I have an haproxy(mode http) like this:
# report subdomain
acl report hdr_dom(host) -i report.sample.com
use_backend app_report if report
In Cloudflare DNS, I point A record of ‘report’ subdomain to my IP. I was working without using Cloudflare, but now i got the following error:
# This site can’t be reached report.sample.com took too long to respond.
I am not a haproxy guru but the below works for me
Special here is the SSL cobfiguration for ‘vault’. If you want ti use SSL with haproxy you need to tell him ‘forward’ the certificate.

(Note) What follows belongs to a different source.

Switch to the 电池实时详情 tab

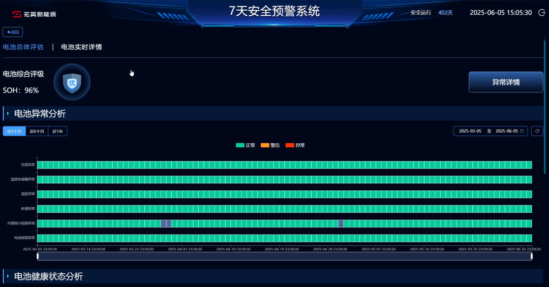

It’s not a perfect config but I only need haproxy to save public IPs
global
daemon
maxconn 2560
log /dev/log local0 debug
defaults
option httplog
timeout connect 5000ms
timeout client 50000ms
timeout server 50000ms
frontend http_in
mode tcp
bind *:80
bind *:443
tcp-request inspect-delay 5s
acl sslv3 req.ssl_ver 3
tcp-request content reject if sslv3
tcp-request content accept if { req_ssl_hello_type 1 }
acl pihole hdr(host) -i pihole.xxxxx.de
acl vault req_ssl_sni -i vault.xxxxx.de
use_backend pihole if pihole
use_backend vault_ssl if vault
###################################
# pihole #
###################################
backend pihole
mode tcp
server pihole 172.30.0.150
###################################
###################################
###################################
# vault #
###################################
backend vault_ssl
mode tcp
stick-table type binary len 32 size 30k expire 30m
acl clienthello req_ssl_hello_type 1
acl serverhello req_ssl_hello_type 2
tcp-request inspect-delay 5s
tcp-request content accept if clienthello
tcp-response content accept if serverhello
stick on payload_lv(43,1) if clienthello
stick store-response payload_lv(43,1) if serverhello
option ssl-hello-chk
server vault 172.30.0.153:443 check
This config is for testing purposes. Especially the SSL configuration could be incomplete. Vault ist running in a locked down zone.